Selon M. Sarkozy, qui a passé plus de quatre heures à la Porte de Versailles, « un chef de l'Etat doit avoir une vision pour l'agriculture. L'agriculture française ne peut pas être réduite à la seule question de la ruralité » et elle « doit rester un métier de production ».

« Je veux également une agriculture européenne qui bénéficie de la préférence communautaire », a-t-il déclaré. « Cela veut dire que je n'accepte pas qu'on fasse entrer sur le marché européen des produits agricoles qui ne répondent pas aux normes sanitaires qui sont celles qu'on impose à nos agriculteurs et à nos éleveurs », a-t-il expliqué.

Nicolas Sarkozy a également estimé que « ce n'est pas aux commissaires européens d'aller négocier à l'OMC. C'est au président (de la commission) de négocier et à personne d'autre ».

A l'OMC, « je veux la réciprocité et je ne veux pas qu'on m'explique que ce que font les Américains, nous, on n'aurait pas le droit de le faire ».

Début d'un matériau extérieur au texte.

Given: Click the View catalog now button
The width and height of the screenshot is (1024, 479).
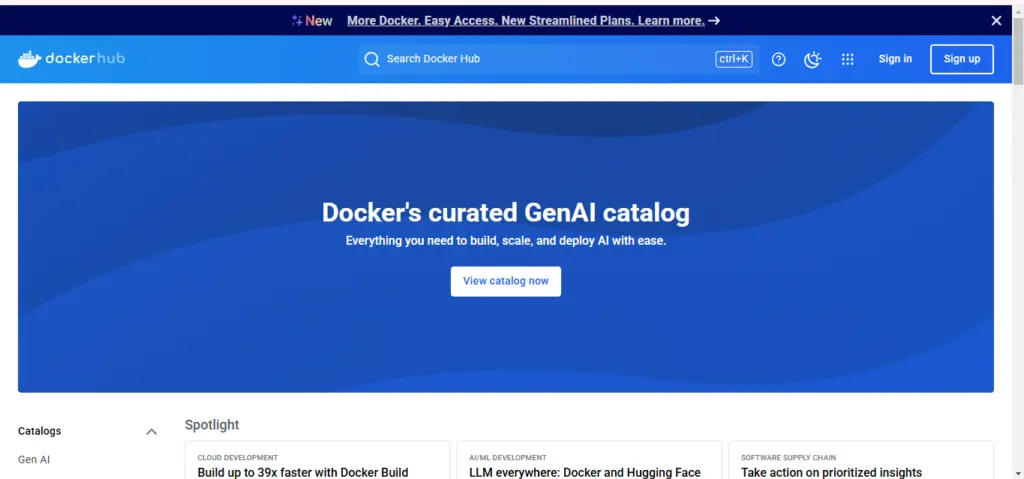Looking at the screenshot, I should 505,281.
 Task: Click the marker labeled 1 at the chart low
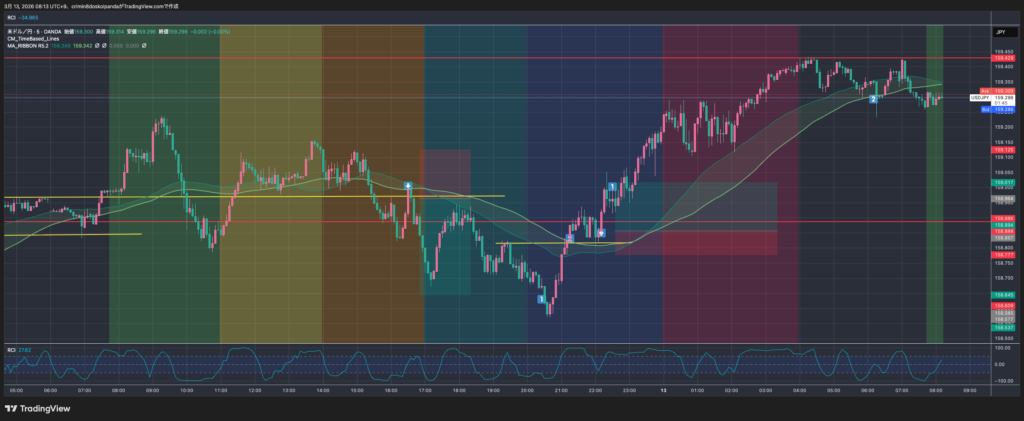coord(541,299)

« Qui demande le démantèlement de l'agriculture européenne ? Les fermiers américains, soutenus par l'administration américaine », a-t-il affirmé. « Je ne renoncerai pas à défendre nos intérêts parce que ces intérêts-là sont vitaux, a-t-il dit.

Dans une allusion à François Bayrou, candidat UDF à la présidentielle et éleveur de chevaux dans les Pyrénées-Atlantiques, qui se rapproche de lui dans les sondages, M. Sarkozy s'est exclamé : « Il ne suffit pas d'être paysan pour parler aux paysans. Il faut simplement avoir les mêmes valeurs. Les valeurs du monde paysan, c'est le travail, le mérite, l'effort, la récompense. Ca tombe bien, ce sont les miennes ».